Combining the two aproaches of using the ProxyDataContractResolver and the preserveObjectReferences = true, I came up with these classes:

public class ReferencePreservingProxyDataContractSerializerOperationBehavior
    : DataContractSerializerOperationBehavior
{
    public ReferencePreservingProxyDataContractSerializerOperationBehavior(
      OperationDescription operationDescription)
        : base(operationDescription) { }
    public override XmlObjectSerializer CreateSerializer(
      Type type, string name, string ns, IList<Type> knownTypes)
    {
        return CreateDataContractSerializer(type, name, ns, knownTypes);
    }

    private static XmlObjectSerializer CreateDataContractSerializer(
      Type type, string name, string ns, IList<Type> knownTypes)
    {
        return CreateDataContractSerializer(type, name, ns, knownTypes);
    }

    public override XmlObjectSerializer CreateSerializer(
      Type type, XmlDictionaryString name, XmlDictionaryString ns,
      IList<Type> knownTypes)
    {
        return new DataContractSerializer(type, name, ns, knownTypes,
            0x7FFF /*maxItemsInObjectGraph*/,
            false/*ignoreExtensionDataObject*/,
            true/*preserveObjectReferences*/,
            null/*dataContractSurrogate*/,
            new ProxyDataContractResolver());
    }
}

public class ReferencePreservingProxyDataContractFormatAttribute : Attribute, IOperationBehavior
{
    public void AddBindingParameters(OperationDescription description, BindingParameterCollection parameters)
    {
    }

    public void ApplyClientBehavior(OperationDescription description, System.ServiceModel.Dispatcher.ClientOperation proxy)
    {
        IOperationBehavior innerBehavior = new ReferencePreservingProxyDataContractSerializerOperationBehavior(description);
        innerBehavior.ApplyClientBehavior(description, proxy);
    }

    public void ApplyDispatchBehavior(OperationDescription description, System.ServiceModel.Dispatcher.DispatchOperation dispatch)
    {
        IOperationBehavior innerBehavior = new ReferencePreservingProxyDataContractSerializerOperationBehavior(description);
        innerBehavior.ApplyDispatchBehavior(description, dispatch);
    }

    public void Validate(OperationDescription description)
    {
    }
}

Then for each operation, I just apply [ReferencePreservingProxyDataContractFormatAttribute]

Upvotes: 2

simon at rcl
simon at rcl

Reputation: 7344

Put this in the client's config file:

  <system.diagnostics>
    <sources>
      <source name="System.ServiceModel" switchValue="Information, ActivityTracing" propagateActivity="true">
        <listeners>
          <add name="traceListener" type="System.Diagnostics.XmlWriterTraceListener" initializeData="Logger.xml" />
        </listeners>
      </source>
    </sources>

  </system.diagnostics>

Run the client a few times getting the error, and confirm that there is a logging.xml file in the exe's folder.

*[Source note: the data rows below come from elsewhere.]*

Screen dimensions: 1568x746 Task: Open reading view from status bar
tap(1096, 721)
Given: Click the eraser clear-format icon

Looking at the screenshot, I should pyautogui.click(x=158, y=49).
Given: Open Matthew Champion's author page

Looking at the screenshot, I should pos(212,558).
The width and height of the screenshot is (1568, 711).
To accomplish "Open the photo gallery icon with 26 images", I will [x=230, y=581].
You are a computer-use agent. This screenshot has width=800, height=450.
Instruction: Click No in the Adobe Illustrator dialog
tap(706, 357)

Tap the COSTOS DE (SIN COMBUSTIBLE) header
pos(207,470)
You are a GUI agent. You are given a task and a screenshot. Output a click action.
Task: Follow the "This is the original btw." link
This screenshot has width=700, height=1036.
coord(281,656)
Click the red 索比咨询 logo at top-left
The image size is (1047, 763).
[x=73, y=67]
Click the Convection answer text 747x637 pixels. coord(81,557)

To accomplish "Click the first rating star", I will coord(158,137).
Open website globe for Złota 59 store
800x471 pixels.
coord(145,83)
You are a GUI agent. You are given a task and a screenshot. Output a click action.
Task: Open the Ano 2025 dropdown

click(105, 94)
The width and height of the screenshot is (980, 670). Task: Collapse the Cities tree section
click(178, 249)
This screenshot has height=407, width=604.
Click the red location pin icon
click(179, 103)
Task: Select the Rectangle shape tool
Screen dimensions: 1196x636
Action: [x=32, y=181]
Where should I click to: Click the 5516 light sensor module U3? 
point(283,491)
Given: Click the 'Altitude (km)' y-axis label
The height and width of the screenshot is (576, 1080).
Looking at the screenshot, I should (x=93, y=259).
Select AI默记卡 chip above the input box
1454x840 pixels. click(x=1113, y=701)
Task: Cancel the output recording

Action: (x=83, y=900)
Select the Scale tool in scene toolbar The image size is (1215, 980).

Download the Windows SDK for your OS, and run SvcTraceViewer, pointing it at the xml file. If this doesn't help, put the XML in the server's config and repeat.

It's not guaranteed to give the answer, but can help tremendously!

One pitfall I came across with complex structures in WCF is circular references: an onject contains a list of children; each child contains a reference (serialised as a copy) of its parent. The serialised copy of the parent contains a list of children etc etc.